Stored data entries
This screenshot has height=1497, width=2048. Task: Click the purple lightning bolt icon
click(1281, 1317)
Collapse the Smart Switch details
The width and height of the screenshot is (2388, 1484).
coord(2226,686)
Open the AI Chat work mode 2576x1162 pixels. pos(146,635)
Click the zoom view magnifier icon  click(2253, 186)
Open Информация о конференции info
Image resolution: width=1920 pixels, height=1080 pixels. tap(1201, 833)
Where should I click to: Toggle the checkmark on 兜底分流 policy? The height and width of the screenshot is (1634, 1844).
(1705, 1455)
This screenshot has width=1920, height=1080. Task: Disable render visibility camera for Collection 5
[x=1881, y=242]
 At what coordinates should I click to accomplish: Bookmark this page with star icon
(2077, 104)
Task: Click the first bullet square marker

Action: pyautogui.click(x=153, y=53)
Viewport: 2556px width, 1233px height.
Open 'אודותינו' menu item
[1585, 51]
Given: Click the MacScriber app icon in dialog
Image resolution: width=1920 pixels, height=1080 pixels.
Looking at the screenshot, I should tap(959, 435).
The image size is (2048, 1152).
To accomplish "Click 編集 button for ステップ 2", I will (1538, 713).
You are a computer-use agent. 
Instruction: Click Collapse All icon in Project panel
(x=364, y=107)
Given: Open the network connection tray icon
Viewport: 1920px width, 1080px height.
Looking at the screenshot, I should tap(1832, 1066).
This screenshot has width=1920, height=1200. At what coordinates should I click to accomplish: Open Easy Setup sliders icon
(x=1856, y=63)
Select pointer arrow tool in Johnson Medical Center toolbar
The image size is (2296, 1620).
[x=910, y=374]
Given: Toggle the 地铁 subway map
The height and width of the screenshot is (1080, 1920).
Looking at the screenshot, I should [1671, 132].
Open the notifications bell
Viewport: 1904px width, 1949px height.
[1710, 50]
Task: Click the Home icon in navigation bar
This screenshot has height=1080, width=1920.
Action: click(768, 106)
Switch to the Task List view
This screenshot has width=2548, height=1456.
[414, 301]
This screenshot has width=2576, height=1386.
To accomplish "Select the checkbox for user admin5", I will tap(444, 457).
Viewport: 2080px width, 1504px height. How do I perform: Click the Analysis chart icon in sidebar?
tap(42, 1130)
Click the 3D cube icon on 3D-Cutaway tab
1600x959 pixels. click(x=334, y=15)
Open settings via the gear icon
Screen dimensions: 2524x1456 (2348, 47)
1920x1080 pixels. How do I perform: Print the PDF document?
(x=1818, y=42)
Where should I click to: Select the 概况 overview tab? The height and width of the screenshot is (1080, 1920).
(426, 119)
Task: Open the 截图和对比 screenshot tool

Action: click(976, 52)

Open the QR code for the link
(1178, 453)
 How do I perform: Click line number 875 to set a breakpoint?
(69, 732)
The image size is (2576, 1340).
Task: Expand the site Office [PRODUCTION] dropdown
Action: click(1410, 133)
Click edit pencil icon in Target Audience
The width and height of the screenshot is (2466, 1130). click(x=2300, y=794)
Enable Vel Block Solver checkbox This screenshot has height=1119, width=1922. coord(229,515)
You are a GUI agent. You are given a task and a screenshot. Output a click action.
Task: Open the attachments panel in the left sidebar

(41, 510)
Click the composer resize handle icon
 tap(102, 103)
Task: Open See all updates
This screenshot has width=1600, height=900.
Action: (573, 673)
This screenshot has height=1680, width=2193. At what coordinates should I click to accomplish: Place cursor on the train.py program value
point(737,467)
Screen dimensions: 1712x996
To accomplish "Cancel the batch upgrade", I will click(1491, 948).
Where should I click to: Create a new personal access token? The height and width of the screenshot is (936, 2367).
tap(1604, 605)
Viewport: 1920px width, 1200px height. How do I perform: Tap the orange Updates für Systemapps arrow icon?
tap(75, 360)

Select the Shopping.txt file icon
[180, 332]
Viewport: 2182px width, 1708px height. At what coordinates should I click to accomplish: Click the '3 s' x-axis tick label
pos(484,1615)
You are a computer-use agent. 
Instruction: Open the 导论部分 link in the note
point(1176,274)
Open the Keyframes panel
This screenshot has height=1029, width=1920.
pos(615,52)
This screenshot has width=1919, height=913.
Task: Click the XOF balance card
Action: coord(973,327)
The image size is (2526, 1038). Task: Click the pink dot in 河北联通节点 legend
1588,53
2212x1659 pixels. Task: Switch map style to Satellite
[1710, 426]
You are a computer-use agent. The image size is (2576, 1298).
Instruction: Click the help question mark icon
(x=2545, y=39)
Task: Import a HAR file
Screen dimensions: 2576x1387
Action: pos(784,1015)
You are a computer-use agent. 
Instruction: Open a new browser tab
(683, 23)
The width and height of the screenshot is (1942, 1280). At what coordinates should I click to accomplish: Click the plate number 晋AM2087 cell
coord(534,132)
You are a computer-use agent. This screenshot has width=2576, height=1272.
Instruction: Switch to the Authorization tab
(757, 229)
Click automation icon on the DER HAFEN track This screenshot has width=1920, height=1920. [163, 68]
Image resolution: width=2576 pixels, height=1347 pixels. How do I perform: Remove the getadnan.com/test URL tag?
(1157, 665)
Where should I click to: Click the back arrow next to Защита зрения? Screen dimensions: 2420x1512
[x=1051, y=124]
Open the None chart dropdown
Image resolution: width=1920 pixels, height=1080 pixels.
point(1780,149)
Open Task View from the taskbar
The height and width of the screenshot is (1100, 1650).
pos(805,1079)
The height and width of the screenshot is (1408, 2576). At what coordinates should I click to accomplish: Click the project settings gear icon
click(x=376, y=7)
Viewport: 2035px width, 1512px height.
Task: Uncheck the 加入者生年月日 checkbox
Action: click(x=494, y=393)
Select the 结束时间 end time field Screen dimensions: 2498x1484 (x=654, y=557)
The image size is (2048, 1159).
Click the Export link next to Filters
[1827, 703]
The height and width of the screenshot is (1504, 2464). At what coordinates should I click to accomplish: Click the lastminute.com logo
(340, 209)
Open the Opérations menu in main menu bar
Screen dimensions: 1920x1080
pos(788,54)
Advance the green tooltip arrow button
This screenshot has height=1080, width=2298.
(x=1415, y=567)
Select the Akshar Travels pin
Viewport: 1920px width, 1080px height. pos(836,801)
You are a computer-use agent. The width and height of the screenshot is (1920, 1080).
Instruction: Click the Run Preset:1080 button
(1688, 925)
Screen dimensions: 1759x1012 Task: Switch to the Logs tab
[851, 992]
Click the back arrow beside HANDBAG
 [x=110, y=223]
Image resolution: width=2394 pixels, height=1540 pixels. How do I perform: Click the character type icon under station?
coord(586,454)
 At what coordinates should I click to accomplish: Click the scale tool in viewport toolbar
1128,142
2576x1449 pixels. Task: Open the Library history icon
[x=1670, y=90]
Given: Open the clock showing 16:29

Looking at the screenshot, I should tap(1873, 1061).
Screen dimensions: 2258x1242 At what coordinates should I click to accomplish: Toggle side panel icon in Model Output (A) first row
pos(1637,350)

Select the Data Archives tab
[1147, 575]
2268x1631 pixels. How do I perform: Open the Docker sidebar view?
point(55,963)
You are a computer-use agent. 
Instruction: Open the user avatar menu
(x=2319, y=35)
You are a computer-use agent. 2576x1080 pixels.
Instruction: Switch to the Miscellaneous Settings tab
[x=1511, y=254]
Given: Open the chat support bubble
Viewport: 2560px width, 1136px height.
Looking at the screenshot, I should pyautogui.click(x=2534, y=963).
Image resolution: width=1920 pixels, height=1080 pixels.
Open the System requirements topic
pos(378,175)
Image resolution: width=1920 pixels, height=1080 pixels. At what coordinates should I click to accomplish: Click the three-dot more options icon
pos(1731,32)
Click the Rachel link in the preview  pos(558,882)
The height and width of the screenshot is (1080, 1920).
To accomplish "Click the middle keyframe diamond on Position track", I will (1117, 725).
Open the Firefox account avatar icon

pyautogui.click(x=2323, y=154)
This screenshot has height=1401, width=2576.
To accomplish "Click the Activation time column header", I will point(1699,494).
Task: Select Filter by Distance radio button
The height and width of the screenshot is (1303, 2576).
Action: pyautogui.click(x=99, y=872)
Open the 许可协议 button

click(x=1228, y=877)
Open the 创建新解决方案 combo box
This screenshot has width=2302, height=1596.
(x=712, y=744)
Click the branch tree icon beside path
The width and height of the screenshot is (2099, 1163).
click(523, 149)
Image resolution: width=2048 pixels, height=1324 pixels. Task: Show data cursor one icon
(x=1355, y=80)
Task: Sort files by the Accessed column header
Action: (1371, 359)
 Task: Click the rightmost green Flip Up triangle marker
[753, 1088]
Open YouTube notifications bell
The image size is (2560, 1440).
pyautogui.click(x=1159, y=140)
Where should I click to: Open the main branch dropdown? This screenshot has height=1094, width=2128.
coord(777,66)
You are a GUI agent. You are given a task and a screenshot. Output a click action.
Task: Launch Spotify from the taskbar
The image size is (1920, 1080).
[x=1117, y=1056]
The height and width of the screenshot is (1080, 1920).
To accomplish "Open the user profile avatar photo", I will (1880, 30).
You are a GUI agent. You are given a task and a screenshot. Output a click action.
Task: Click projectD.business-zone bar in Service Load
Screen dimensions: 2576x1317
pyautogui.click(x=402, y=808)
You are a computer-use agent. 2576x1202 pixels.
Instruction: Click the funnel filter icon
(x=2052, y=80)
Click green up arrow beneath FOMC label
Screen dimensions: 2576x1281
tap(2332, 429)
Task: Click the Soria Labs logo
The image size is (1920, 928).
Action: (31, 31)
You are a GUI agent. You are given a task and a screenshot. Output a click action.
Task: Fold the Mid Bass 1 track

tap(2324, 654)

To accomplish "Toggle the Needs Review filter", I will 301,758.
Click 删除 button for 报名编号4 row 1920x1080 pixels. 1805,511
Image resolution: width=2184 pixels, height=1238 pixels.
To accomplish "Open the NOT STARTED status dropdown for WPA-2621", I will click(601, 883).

**Task item**:
Using the records, find how many lines include the string "time" and report that number alone.

**Task response**:
2